VW kaplumbağa Hitler’in iyi fikirlerinden biriydi. Adolf yeni otoyollarında gidecek uygun fiyatlı bir aile otomobili istiyordu ve bu otomobilin tasarlanması işini Ferdinand Porsche’ye verdi. Aracın her türlü hava koşulunda gidebilen zırhlı bir araca dönüşebilmesi de bir avantajdı.
Porsche sonradan klasik olacak bir tasarım yaptı, fakat savaştan sonra Volkswagen, Çek firması Tatra’ya tasarımın çoğunu onlardan aşırdığı için tazminat ödemek zorunda kaldı. Aslında, otomobil adı Kraft durch Frieden Wagen ya da “güç getiren sevinç” otomobiliydi, fakat bu isimde bir şeyi kim sürmek isterdi ki?

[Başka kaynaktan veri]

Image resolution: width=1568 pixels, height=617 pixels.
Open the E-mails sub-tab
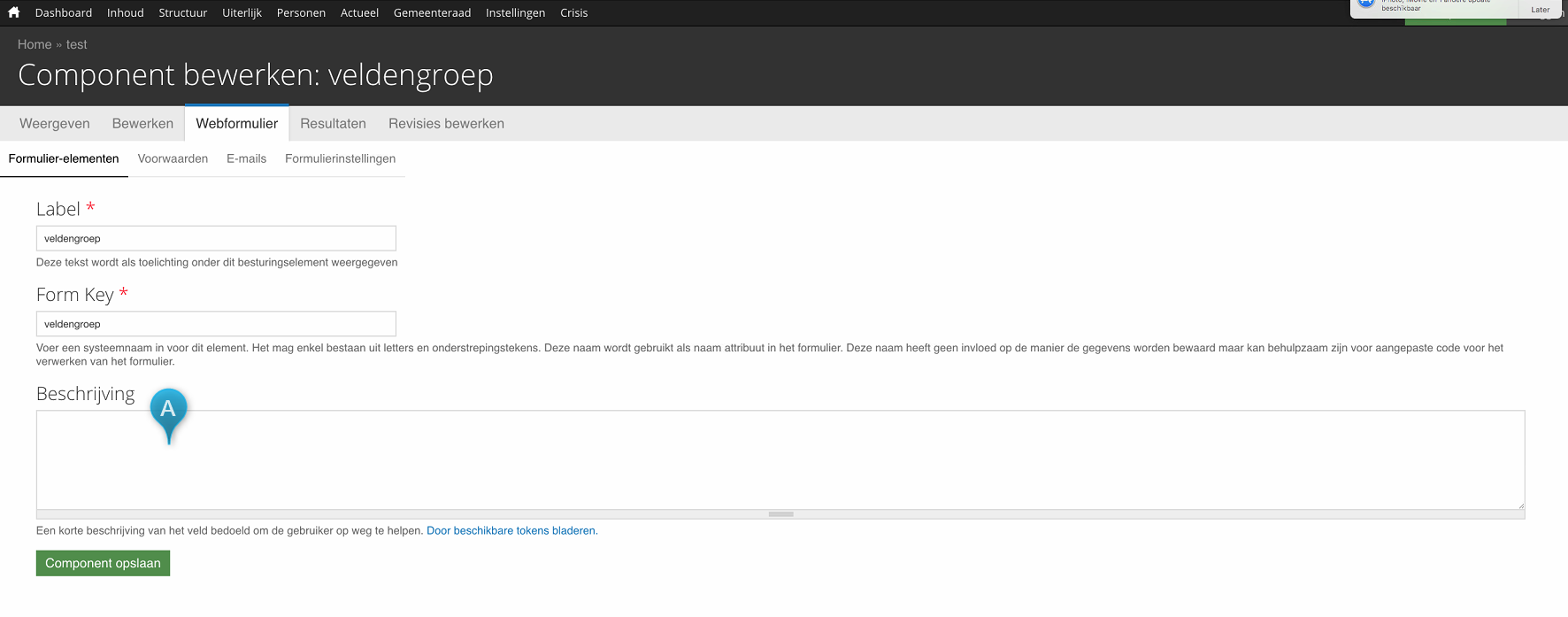[246, 158]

Otomobilin askeri versiyonu Kuzey Afrika harekatında çok başarılı oldu ve savaş sonrasında Britanya ordusu bunlardan 2.000 adet sipariş edince satışlar fırladı. Araç küçüktü, ucuzdu ve harika derecede saçma bir biçimi vardı ve sadece farklı olsun diye motoru arkadaydı. Avrupalılar aracı çok sevdiler, özellikle de onun için “böcek” ismini bulan 1960’ların hippileri. (Onlar sadece aracın biçimini sevmemişlerdi; asıl eğlence, hippilerin onun en sevdiği arabasını sürmesinden Hitler’in nefret edeceği gerçeğiydi.)
1972’de VW kaplumbağa Ford Model T’yi geçerek tarihte en çok üretilmiş araba haline geldi. Araba Disney’in “Aşk Böceği” filmlerinde de başrol oynadı. (Kelime oyununu anladınız, değil mi?)
VW kaplumbağa sonunda özellikle Japon markalarıyla rekabete kurban gitti ve son kaplumbağa olduğu düşünülen araba Meksika’daki üretim hattından 2003’te indi. Fakat talebin belirlediği iktisadın iç açıcı bir örneği olarak, halkın arabaya duyduğu sevgi arabanın bahtını açtı ve satışlar tekrar artış eğiliminde.